Thank you very much for the information, yeah i havnt even attempted to try to figure out the battery situation, its good to know that the 200mile mark is not really achievable. The AC/DC debate has been going on in my head for like 2 weeks now, im not sure how i wish to go to be honest, im not that familiar with regenerative braking but i will look into the link you provided. How are you liking your HPEVS AC50?

In addition, i was considering looking into a dual shaft motor so that i may create a basic pulley system for the AC and PW steering, i know i would still need to pick up an electric vacuum pump for the power brakes though. Have you or anyone you know attempted this. I know it should reduce range but i want it to be comfortable to drive.


----------



## Moltenmetal (Mar 20, 2014)

I love my AC50 in my ~1900 lb Spitfire, but you might find it too sluggish for your liking. But to give you an idea- I never use my clutch to take off- just to shift gears. I can take off comfortably in 2nd and ok in 3rd, though having a fixed speed would be embarrassing if I wanted a top speed above 70 mph. The tranny is essential with the AC50 unless you are willing to compromise on either top speed or acceleration.

Regen braking is awesome- way less wear and tear on the brakes. Modest range gains though unless you're in really hilly country. But a big DC motor with the right controller and a large pack so you have enough current capacity will rock your world with torque...

Generally people run separate electric pumps for PS and PB. Lots of cars here in the garage and build threads have done it. Idling your drive motor is pretty much a waste for that purpose. But for A/C it might be worth it- there are no easy DC driven A/C compressors out there. There are builds here with pulley systems for you to look at.


----------



## dougingraham (Jul 26, 2011)

Tizzle240 said:


> Thank you very much for the information, yeah i havnt even attempted to try to figure out the battery situation, its good to know that the 200mile mark is not really achievable.

Problem. Extend the forum thread on electric car conversion past its final line by writing the rest of dougingraham's reply.

Stored data.
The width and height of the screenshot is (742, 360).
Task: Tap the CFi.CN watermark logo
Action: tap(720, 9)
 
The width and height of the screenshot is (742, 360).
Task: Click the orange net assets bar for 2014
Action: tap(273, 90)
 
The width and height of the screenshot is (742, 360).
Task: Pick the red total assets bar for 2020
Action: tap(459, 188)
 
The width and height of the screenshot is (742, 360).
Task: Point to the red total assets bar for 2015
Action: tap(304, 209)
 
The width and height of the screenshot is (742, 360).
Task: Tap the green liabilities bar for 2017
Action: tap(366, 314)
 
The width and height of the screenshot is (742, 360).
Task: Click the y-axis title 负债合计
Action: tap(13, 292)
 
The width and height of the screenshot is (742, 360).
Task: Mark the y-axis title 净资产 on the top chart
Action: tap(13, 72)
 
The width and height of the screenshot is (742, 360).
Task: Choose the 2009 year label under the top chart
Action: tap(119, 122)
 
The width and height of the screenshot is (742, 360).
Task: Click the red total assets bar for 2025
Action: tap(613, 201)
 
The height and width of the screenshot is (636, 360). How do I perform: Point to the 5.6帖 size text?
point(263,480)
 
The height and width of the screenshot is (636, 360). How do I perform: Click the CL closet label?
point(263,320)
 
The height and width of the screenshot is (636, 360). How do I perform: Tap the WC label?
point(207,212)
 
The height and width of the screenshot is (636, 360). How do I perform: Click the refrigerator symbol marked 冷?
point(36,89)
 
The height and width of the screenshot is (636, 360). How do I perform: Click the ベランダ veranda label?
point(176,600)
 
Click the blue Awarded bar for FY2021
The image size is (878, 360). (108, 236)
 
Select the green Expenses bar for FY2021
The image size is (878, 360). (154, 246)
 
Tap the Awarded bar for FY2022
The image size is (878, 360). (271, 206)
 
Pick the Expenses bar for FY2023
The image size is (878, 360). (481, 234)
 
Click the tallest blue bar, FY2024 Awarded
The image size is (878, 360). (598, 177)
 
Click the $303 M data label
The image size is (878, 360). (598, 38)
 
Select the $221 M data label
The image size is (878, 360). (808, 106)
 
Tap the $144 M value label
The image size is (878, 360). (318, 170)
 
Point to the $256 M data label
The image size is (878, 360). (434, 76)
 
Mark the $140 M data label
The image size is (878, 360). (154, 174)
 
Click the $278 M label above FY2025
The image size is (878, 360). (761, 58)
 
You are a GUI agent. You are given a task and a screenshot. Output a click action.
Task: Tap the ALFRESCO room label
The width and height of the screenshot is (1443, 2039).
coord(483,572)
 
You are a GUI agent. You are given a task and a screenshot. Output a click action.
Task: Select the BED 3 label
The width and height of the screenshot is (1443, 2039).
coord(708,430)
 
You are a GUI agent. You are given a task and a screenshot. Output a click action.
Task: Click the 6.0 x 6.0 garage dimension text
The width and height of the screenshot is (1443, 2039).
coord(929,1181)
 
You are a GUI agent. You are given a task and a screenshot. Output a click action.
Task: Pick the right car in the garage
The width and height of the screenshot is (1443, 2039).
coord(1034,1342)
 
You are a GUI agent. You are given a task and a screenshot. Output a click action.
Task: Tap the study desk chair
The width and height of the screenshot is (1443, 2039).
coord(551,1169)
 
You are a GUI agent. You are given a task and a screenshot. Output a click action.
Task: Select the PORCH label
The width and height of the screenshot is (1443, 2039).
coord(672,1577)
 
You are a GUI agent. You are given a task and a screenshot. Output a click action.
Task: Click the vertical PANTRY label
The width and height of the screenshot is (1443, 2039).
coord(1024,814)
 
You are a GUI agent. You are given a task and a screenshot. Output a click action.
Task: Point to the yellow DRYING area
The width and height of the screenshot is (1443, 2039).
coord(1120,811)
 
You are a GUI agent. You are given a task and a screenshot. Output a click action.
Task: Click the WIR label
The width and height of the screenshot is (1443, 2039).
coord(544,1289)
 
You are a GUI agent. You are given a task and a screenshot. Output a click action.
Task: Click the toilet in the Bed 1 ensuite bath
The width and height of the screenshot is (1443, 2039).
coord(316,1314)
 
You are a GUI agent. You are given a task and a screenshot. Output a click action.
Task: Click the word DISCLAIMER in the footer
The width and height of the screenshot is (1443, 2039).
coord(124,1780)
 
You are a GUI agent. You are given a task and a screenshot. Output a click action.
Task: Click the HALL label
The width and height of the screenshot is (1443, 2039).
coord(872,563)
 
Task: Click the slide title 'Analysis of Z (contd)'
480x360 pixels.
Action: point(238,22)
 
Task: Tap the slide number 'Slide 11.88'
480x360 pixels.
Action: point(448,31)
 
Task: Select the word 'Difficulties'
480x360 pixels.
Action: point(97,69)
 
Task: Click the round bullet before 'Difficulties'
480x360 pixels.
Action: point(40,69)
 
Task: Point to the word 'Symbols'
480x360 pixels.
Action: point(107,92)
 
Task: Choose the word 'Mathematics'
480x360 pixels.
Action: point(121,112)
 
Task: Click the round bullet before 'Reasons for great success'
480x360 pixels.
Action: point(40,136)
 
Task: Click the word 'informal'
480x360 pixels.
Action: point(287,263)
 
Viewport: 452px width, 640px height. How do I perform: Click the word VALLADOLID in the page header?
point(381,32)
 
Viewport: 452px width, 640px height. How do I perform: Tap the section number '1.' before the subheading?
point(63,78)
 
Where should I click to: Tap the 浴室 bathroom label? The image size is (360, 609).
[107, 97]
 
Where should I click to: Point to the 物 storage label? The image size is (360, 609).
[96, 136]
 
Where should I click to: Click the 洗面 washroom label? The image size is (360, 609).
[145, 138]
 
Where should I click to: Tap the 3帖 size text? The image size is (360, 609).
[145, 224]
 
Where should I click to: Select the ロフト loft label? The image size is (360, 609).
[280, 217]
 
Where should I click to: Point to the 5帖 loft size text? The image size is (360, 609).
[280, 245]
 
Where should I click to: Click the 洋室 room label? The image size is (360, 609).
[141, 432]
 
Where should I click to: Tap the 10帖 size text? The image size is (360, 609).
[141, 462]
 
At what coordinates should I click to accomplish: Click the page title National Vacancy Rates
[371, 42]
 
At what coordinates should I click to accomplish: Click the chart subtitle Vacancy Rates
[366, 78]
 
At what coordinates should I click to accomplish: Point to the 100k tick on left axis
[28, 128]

Response to this task.
It is achievable, you just wouldn't enjoy the car anymore. It would be an overweight pig using the currently available batteries. 60 to 100 miles of range is a better range to shoot for. The car will end up perhaps a little heavier than stock which will make it handle as you expect.



Tizzle240 said:


> The AC/DC debate has been going on in my head for like 2 weeks now, im not sure how i wish to go to be honest, im not that familiar with regenerative braking but i will look into the link you provided.


If you like to drag race then a DC solution is the most cost effective today. If most of your miles are at highway speeds then Regen will gain you almost nothing. If you use this as your daily driver in stop and go traffic then you could gain as much as 10 to 15 percent range from the regen. 



Tizzle240 said:


> In addition, i was considering looking into a dual shaft motor so that i may create a basic pulley system for the AC and PW steering, i know i would still need to pick up an electric vacuum pump for the power brakes though. Have you or anyone you know attempted this. I know it should reduce range but i want it to be comfortable to drive.


I would look into using electric versions of these devices. If you put the AC and PS pumps on the shaft that pretty much implies you are going to idle the electric motor to keep pressure.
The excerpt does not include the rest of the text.